====== SUPPLIED PASSAGE ======
Nehru on reservation, Periyar, Ambedkar, Muslims, Christians and Gita

Today is the 133rd birthday of India’s first Prime Minister Pandit Jawaharlal Nehru (1889 – 1964). This day is celebrated in India as “Nehru Jayanti” and also as “Children’s Day” because of Nehru’s fondness and dedication to a better future for the children of India through his economic and educational policies.

I have read about Nehru since childhood and until now I have mostly seen his views getting cherry-picked by left-wingers and being completely ignored or fabricated by the right wing to further their nefarious agenda.

Regardless of what might be the agenda of such people behind misrepresenting or selectively representing the biographical points and his saying, I will nevertheless provide some of his quotes on some of the most controversial subjects in present-day politics of India.

Nehru viewed reservation to encourage people to remain “second-rate or third-rate”.

In a letter from June 27, 1961, Nehru had written to chief ministers of India, that:-

“I have referred above to efficiency and to our getting out of our traditional ruts. This necessitates our getting out of the old habit of reservations and particular privileges being given to this caste or that group. The recent meeting we held here, at which the chief ministers were present, to consider national integration, laid down that help should be given on economic considerations and not on caste. It is true that we are tied up with certain rules and conventions about helping Scheduled Castes and Tribes. They deserve help but, even so, I dislike any kind of reservation, more particularly in service. I react strongly against anything which leads to inefficiency and second-rate standards. I want my country to be a first class country in everything. The moment we encourage the second-rate, we are lost.”

The letter further reads:-

“But if we go in for reservations on communal and caste basis, we swamp the bright and able people and remain second-rate or third-rate. I am grieved to learn of how far this business of reservation has gone based on communal consideration. It has amazed me to learn that even promotions are based sometimes on communal and caste considerations. This way lies not only folly, but disaster. Let’s help the backward groups by all means, but never at the cost of efficiency. How are we going to build our public sector or indeed any sector with second-rate people?

I wonder if any leaders of present India would like to express similar words on this issue which has become not only the biggest tool for their political advances but also one of the greatest menaces to Indian growth.
====== SUPPLIED DATA ======
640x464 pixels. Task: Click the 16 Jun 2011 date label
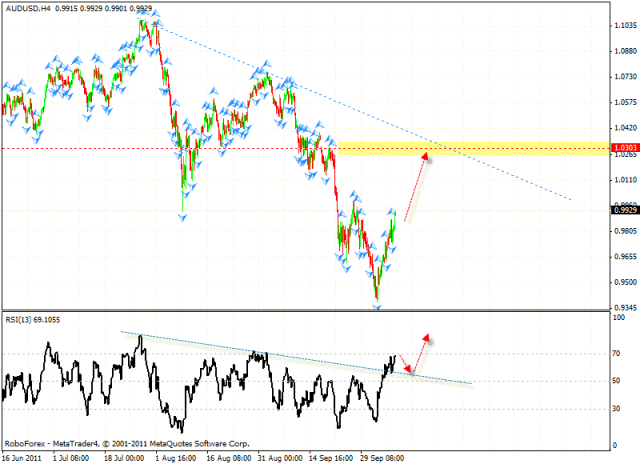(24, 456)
======
====== SUPPLIED DATA ======
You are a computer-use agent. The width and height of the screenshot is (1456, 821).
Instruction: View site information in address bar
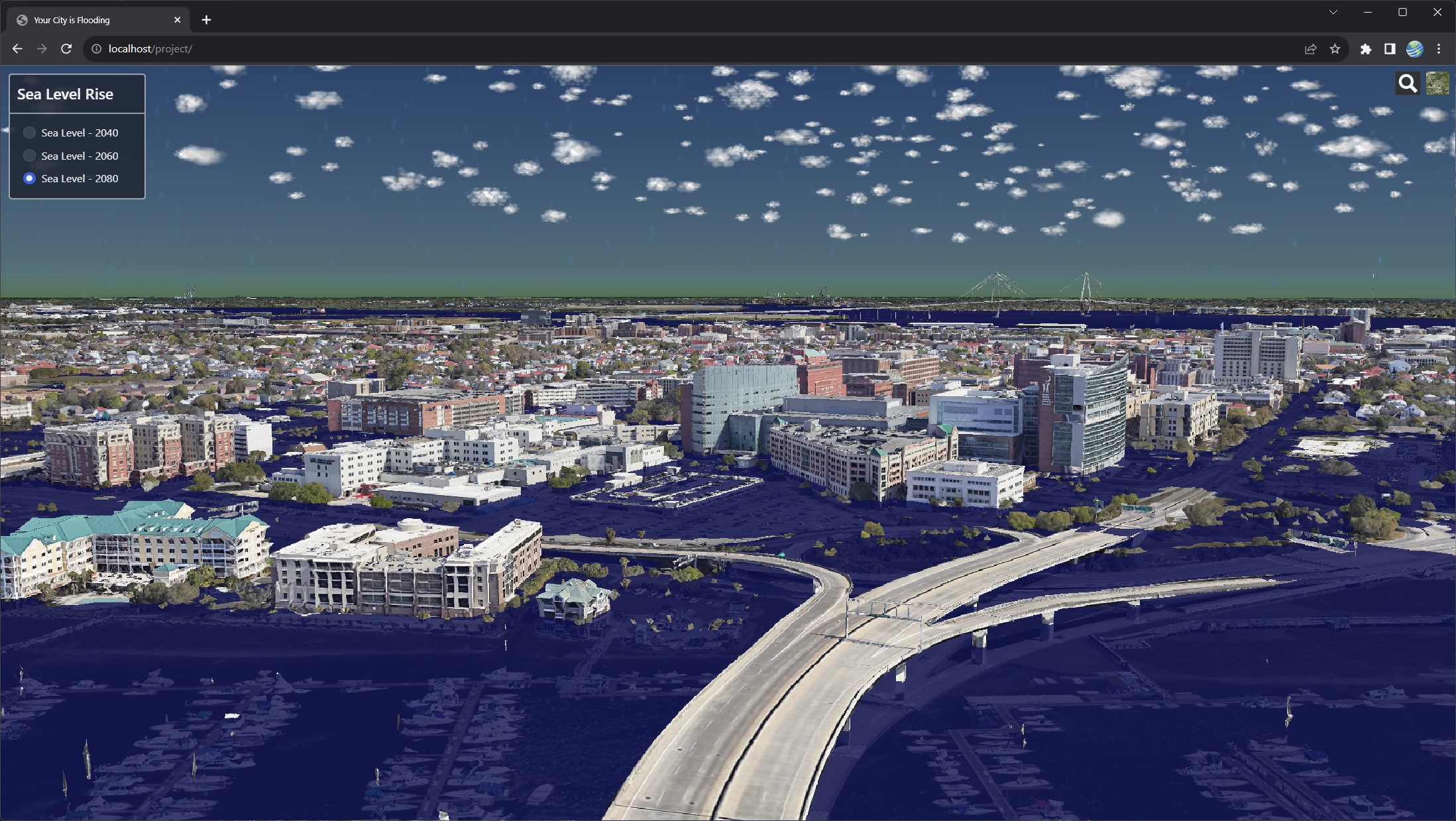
======
====== SUPPLIED DATA ======
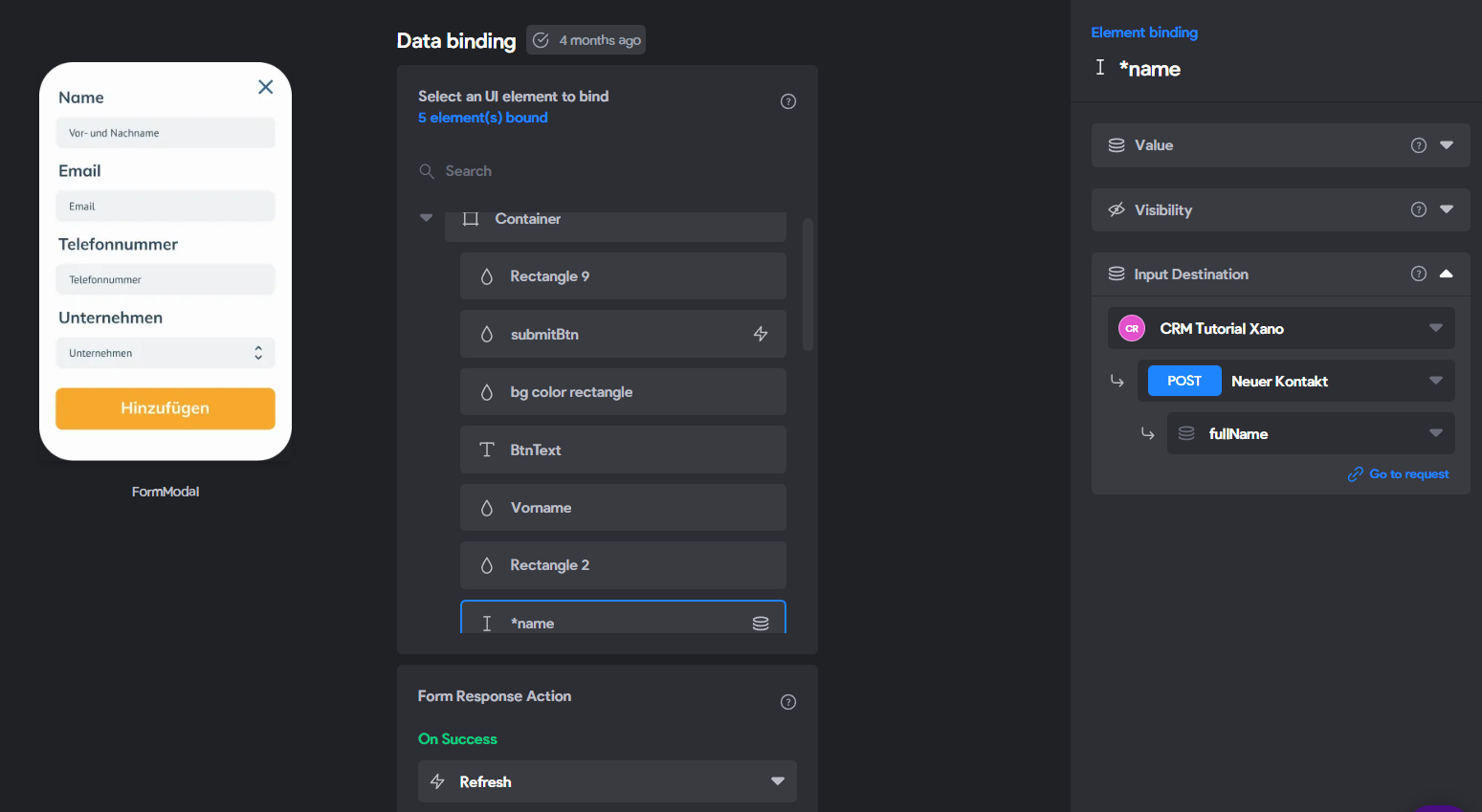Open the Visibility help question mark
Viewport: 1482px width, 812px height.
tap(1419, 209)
======
### WHAT TO DO
(a) Give as a numbered list everything in the listing from the line containing "Open the Visibility help question mark" down to the line containing "tap(1419, 209)", skipping blank lines and leaving out the pictures.
(b) Carry the piece on Nehru's views forward from its final sentence.

### EXPECTED ANSWERS
(a)
1. Open the Visibility help question mark
2. Viewport: 1482px width, 812px height.
3. tap(1419, 209)

(b)
Nehru won’t visit the funeral of B. R. Ambedkar, the first law minister of India. His reaction to Ambedkar’s death was as follows:-

“When I think of Dr Ambedkar, many things come to my mind, because he was a highly controversial figure. He was not a person of soft speech. But, behind all that was this powerful reaction and an act of rebellion against something that repressed our society for so long. Fortunately, that rebellion had the support, not perhaps in the exact way he wanted it, but in a large measure, the principle underlying that rebellion had the support of Parliament, and, I believe, every group and party represented here. Both in our public activities and in our legislative activities, we did our utmost to remove that stigma on Hindu society. One cannot remove it completely by law, because custom is more deep-rooted and, I am afraid, it still continues in many parts of the country even though it may be considered illegal. That is true.”

Lok Sabha Debates – Part 2, Volume 10 – Page 2059

This reaction and refusal by Nehru to participate in Ambedkar’s funeral expose the hype created by both left and right-wing these days, with regard to B.R. Ambedkar’s legacy. There could be no sensible motive behind rejuvenating him either when he was awarded Bharat Ratna in 1990 by the coalition government of VP Singh, BJP and leftists, or the ongoing glorification of Ambedkar by BJP since their coming into power in 2014.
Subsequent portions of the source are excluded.